A crise geral do Sistema Terrestre é evidenciada por muitos outros fenómenos, como a acidificação dos oceanos, a destruição recorrente da camada de ozono, a extinção maciça de espécies animais e vegetais (30% em perigo, com uma verdadeira dizimação em curso nos insetos e nos corais), a perturbação dos ciclos do azoto e do fósforo (ameaça direta para a agricultura), a perda de coberto vegetal (incluindo florestas), o esgotamento da água doce, a saturação de aerossóis, a proliferação de lixos químicos sintéticos, a radiação nuclear ou os organismos geneticamente modificados. A lista podia continuar. Cada um por si só ou em conjugação, todos estes fenómenos – e outros que se desencadeiam a partir deles por reação em cadeia -, a não serem, também eles, produto da nossa imaginação apocalíptica, são potencialmente devastadores para a habitabilidade humana do planeta, ainda no corrente século, a manterem a sua atual progressão.

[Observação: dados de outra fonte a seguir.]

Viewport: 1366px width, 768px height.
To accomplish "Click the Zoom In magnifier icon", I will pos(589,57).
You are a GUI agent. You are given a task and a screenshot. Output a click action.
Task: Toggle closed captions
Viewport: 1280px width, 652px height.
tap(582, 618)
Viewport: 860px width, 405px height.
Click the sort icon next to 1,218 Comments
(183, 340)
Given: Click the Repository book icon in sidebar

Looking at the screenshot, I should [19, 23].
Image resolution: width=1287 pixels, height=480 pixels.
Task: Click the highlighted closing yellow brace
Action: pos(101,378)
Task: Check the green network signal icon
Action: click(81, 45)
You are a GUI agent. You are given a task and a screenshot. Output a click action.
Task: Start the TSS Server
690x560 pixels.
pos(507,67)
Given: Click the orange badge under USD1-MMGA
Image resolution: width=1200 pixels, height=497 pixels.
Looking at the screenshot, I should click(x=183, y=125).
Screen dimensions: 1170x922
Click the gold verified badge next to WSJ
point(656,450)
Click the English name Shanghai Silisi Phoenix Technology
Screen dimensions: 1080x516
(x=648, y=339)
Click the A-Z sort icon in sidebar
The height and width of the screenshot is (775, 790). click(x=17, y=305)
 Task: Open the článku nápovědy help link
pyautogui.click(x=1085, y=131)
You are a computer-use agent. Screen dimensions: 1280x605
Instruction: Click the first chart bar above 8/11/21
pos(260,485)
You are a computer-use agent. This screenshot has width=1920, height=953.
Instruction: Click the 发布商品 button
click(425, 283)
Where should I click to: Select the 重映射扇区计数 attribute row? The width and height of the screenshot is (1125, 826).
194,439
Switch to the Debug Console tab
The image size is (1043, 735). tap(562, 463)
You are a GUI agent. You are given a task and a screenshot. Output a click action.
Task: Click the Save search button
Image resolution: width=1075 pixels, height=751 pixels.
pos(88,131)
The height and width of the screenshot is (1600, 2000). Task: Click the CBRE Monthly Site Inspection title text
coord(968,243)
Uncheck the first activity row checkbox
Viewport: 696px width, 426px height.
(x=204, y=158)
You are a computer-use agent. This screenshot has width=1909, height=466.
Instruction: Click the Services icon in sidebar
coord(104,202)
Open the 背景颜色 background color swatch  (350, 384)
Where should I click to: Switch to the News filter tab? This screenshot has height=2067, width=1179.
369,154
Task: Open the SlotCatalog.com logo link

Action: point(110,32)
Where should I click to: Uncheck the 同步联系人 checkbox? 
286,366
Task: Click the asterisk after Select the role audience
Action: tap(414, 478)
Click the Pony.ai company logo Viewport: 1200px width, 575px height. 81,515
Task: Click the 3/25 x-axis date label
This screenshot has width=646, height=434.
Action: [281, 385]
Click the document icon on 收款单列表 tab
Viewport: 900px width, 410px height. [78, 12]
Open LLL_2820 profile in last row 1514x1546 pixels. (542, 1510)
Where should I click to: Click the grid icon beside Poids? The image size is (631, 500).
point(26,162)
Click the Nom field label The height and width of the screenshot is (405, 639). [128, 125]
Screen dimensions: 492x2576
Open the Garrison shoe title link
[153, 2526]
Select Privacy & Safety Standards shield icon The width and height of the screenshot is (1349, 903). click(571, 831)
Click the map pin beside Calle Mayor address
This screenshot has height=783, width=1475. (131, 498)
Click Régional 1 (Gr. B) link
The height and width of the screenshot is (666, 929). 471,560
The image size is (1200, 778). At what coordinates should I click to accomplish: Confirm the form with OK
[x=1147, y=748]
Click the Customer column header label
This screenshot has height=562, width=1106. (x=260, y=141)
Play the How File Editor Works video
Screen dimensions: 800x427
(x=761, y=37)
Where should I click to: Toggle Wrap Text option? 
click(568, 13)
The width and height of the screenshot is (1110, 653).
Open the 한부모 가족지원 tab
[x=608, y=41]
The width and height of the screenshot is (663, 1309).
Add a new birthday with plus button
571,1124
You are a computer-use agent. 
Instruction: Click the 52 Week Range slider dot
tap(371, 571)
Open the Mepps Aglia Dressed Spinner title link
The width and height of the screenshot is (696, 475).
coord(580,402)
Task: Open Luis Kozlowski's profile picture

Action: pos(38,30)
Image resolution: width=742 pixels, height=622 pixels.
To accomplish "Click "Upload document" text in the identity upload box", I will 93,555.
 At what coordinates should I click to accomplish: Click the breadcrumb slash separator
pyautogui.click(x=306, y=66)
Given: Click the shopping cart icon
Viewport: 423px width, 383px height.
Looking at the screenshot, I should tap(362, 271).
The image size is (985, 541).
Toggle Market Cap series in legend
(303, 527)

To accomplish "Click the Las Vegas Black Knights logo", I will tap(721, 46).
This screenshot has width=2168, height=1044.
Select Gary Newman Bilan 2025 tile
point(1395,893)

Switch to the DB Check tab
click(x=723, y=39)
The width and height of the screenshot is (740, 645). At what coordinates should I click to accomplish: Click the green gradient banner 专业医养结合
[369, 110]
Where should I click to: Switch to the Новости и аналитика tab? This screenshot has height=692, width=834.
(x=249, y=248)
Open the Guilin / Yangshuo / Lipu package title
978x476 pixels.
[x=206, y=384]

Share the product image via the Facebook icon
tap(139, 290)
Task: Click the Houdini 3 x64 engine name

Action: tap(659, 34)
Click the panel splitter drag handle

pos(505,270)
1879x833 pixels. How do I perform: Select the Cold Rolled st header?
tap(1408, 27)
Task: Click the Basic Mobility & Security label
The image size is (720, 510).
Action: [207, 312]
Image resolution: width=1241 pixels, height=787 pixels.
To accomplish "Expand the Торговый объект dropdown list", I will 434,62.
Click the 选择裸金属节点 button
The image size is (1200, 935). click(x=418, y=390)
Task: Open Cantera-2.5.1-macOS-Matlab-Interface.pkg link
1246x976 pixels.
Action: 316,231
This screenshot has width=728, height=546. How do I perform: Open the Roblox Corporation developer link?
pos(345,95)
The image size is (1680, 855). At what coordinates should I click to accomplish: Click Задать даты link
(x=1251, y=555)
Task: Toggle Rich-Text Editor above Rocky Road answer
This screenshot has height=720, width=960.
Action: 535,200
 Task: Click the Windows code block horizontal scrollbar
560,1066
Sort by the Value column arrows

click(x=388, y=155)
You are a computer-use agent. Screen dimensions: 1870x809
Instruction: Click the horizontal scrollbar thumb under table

Desafiadas no seu poder universal, as classes dirigentes ocidentais têm, porém, meios ao seu dispor capazes de antecipar o fim ao qual já nos destinaram inevitavelmente de qualquer forma. Este mundo tem de ser delas, ou não será. É inconcebível de outro modo. O imperialismo ocidental é uma ameaça terrível à paz mundial, porque vai insistir sempre em manter relações assimétricas, de supremacia e exploração, que nenhum povo já aceita nos dias de hoje. Na incerteza, no declive para a derrota, porque não acabar com tudo imediatamente, à bomba? As armas nucleares existem para ser usadas, de tática a estrategicamente. É precisamente no Ocidente, em exclusivo, que existe uma criminosa doutrina militar que prevê o seu emprego em primeira instância. Segundo os estudos mais credíveis, não é preciso um grande número de deflagrações para provocar um inverno nuclear catastrófico para toda a humanidade. Pode ser um psicopata fanático da Torá, como Benjamim
Netanyahu, a dar esse passo. Pode ser Trump. Mas pode também, perfeitamente, ser um político convencionalíssimo, como Joseph Biden ou Emmanuel Macron. Todos eles, juntamente com a sua envolvente decisória, têm a (de)formação moral, o treino de caráter e a motivação ideológica para o fazer, em determinadas circunstâncias, que não são de todo inconcebíveis. Podem até estar bem próximas.
Tudo isto são boas razões para fazer meditar um pouco mais aqueles que, inclusive à esquerda da esquerda, insistem em apostar o futuro da humanidade na carta civilizacional do Ocidente. Tem essa esquerda um desafio credível a apresentar, capaz de fazer apear as classes dirigentes ocidentais que têm conduzido o mundo ao abismo que temos perante nós? Se tem, que o apresente muito rapidamente.